Por ello, deudores y acreedores deberán buscar fórmulas viables para resolver conflictos y evitar así costosos procesos judiciales.

Tras la culminación del estado de excepción en todo el país, decretado para salvaguardar la vida de la población por la emergencia sanitaria del coronavirus, la normalidad comienza a imponerse en las calles.

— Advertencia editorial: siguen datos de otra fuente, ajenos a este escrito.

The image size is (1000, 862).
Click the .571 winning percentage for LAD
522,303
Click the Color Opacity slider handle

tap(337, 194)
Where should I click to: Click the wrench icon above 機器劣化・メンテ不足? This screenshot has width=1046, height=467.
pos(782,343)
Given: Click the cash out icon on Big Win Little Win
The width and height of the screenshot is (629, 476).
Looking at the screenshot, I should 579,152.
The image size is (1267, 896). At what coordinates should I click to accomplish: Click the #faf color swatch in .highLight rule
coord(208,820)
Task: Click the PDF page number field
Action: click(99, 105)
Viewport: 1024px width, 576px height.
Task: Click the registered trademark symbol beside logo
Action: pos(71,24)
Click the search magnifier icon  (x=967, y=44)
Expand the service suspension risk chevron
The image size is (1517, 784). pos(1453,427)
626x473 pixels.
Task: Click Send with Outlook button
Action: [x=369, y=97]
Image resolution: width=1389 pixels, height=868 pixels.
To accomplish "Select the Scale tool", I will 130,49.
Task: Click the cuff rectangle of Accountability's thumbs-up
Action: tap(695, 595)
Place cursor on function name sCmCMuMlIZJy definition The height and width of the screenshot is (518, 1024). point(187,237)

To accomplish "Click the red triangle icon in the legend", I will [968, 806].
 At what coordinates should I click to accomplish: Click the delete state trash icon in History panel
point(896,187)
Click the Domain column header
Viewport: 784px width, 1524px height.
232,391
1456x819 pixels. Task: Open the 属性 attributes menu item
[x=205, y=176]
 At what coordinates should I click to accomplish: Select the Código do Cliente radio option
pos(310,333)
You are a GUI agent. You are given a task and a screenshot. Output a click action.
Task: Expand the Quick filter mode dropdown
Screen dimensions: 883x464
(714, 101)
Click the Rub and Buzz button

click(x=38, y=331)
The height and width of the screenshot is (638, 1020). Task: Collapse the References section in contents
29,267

La sociedad retoma sus actividades habituales en medio del desorden y la incertidumbre ante la alerta de un posible rebrote de la enfermedad. Atrás quedaron las calles inhóspitas de tiempos de pandemia y vuelven los trancones de vehículos que a un ritmo frenético transportan a miles de personas que pugnan por llegar a sus trabajos. La reactivación productiva es casi un hecho, aunque sin reglas claras para comenzar a recuperar las millonarias pérdidas que dejó el virus, al igual que el pago de las deudas con los bancos, los servicios básicos, arriendos, entre otros rubros que deberán saldarse en los próximos meses, cuando se evidencie la realidad económica ecuatoriana. El cumplimiento de las obligaciones financieras ayudará, sin duda, a refrescar la economía, pero con opciones reales para poder afrontarlas. No se puede ignorar que millones de personas se quedaron sin empleo y otros acudieron a la informalidad para sobrevivir. Por ello, deudores y acreedores deberán buscar fórmulas viables para resolver conflictos y evitar así costosos procesos judiciales.